• [Texto fornecido]:
________________________
O Jazz foi um estilo que não soube envelhecer. O gênero que nos rendeu milhares de clássicos, alterou o curso da música para sempre, mas mesmo com tantas glórias, quem aprecia essa estirpe sonora sabe: os moldes que outrora eternizaram clássicos visionários, hoje se contradizem quando tentam interromper a inovação.
Quando vemos que nomes como Wynton Marsalis aparecem na mídia apenas para reclamar sobre os rumos do Jazz moderno, fica fácil compreender que algo não está certo. Com tantos músicos na cena, dezenas de novos rumos possíveis e uma nova geração (de grandes nomes) para impulsionar tanta criatividade, é bastante incômodo observar o caminhar do Jazz nos dias atuais.
A vertente parou no tempo. É duro afirmar isso, mas basta ver como essa síncope é vista de maneira retrograda pelos apreciadores dos novos sons da modernidade. Muitos perderam o interesse na arte de Miles Davis e isso é triste, mas pelo outro lado, apenas uma ruptura poderia reiniciar o sistema e provar que de antiquado, o Jazz só possui o andar.
E é exatamente isso que bandas como o brasileiríssimo Bixiga 70 e o extraterrestre Snary Puppy estão tentando fazer pelo estilo, romper com os padrões e gerar algo novo. Um fator resultante que talvez nem eles saibam o que representa, mas que com toda certeza ajudaram a criar, e mostraram como funciona quando os dois combos destilaram o requinte do instrumental na jam das ”Preciosidades Vivara”.
Foi com muita classe que o Jazz foi da água para o vinho em menos de 5 minutos. Com o Bixiga 70 sob o palco, foi chocante notar como o estilo fez a transição de um velho reclamão, para aquele seu amigo folgado que entra na sua casa sem bater e já chega abrindo a geladeira, como se fosse um habituê no recinto!
________________________
• [Instruções do exercício]: Transcreva sem alterações o trecho do texto sobre jazz que começa em "Quando vemos que" e segue até "possui o andar.".

• [Dados coletados]:
________________________
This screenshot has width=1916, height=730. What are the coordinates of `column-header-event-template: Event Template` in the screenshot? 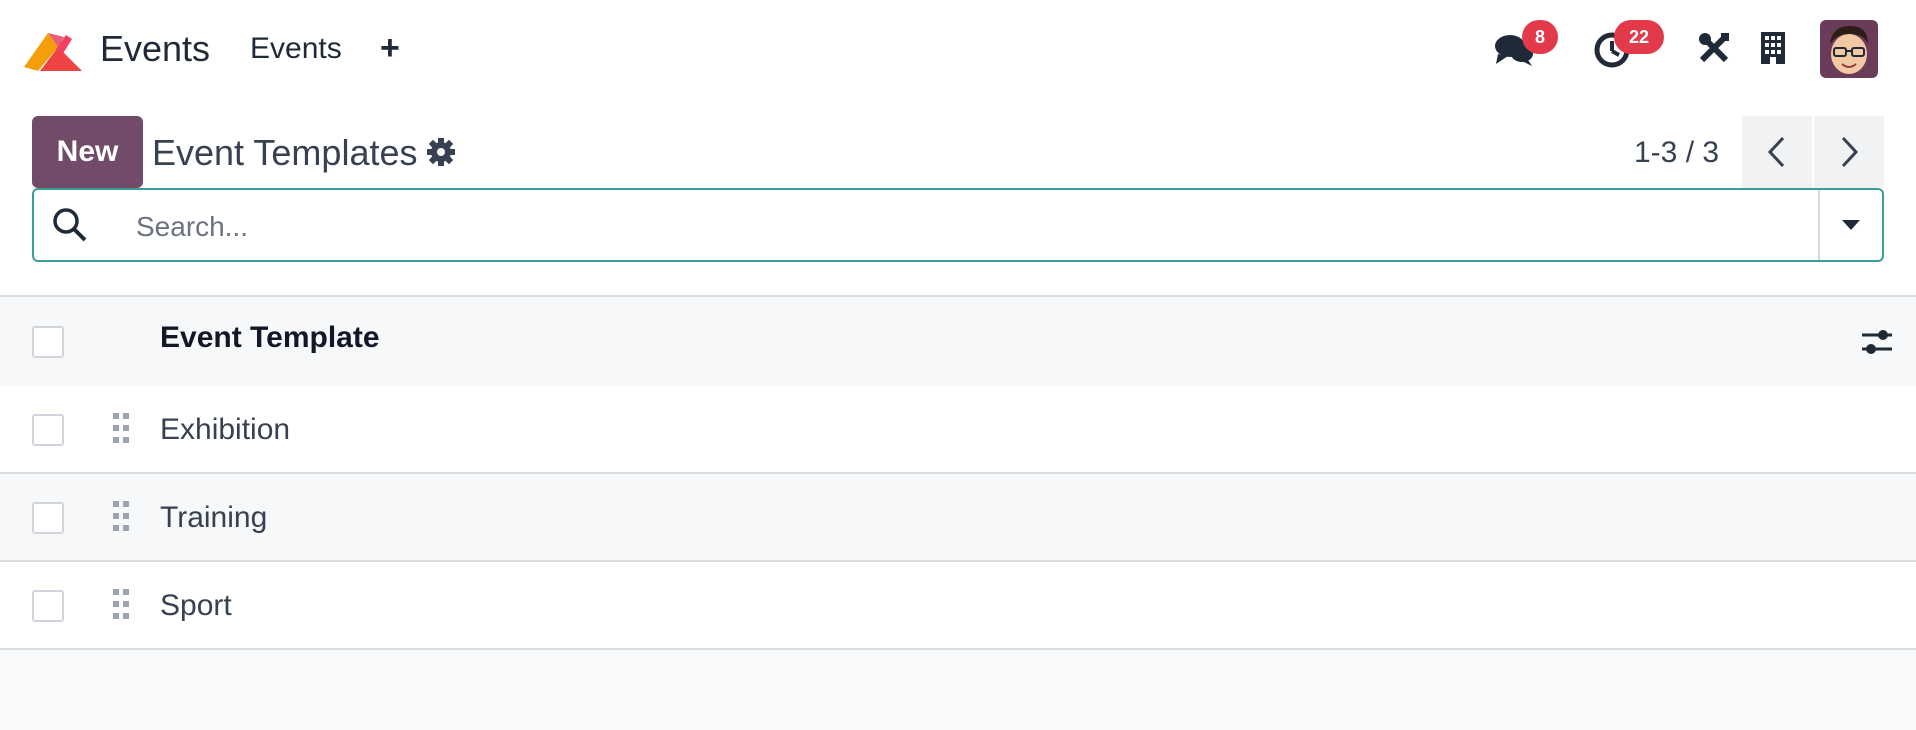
________________________
• [Área de resposta]:
Quando vemos que nomes como Wynton Marsalis aparecem na mídia apenas para reclamar sobre os rumos do Jazz moderno, fica fácil compreender que algo não está certo. Com tantos músicos na cena, dezenas de novos rumos possíveis e uma nova geração (de grandes nomes) para impulsionar tanta criatividade, é bastante incômodo observar o caminhar do Jazz nos dias atuais.
A vertente parou no tempo. É duro afirmar isso, mas basta ver como essa síncope é vista de maneira retrograda pelos apreciadores dos novos sons da modernidade. Muitos perderam o interesse na arte de Miles Davis e isso é triste, mas pelo outro lado, apenas uma ruptura poderia reiniciar o sistema e provar que de antiquado, o Jazz só possui o andar.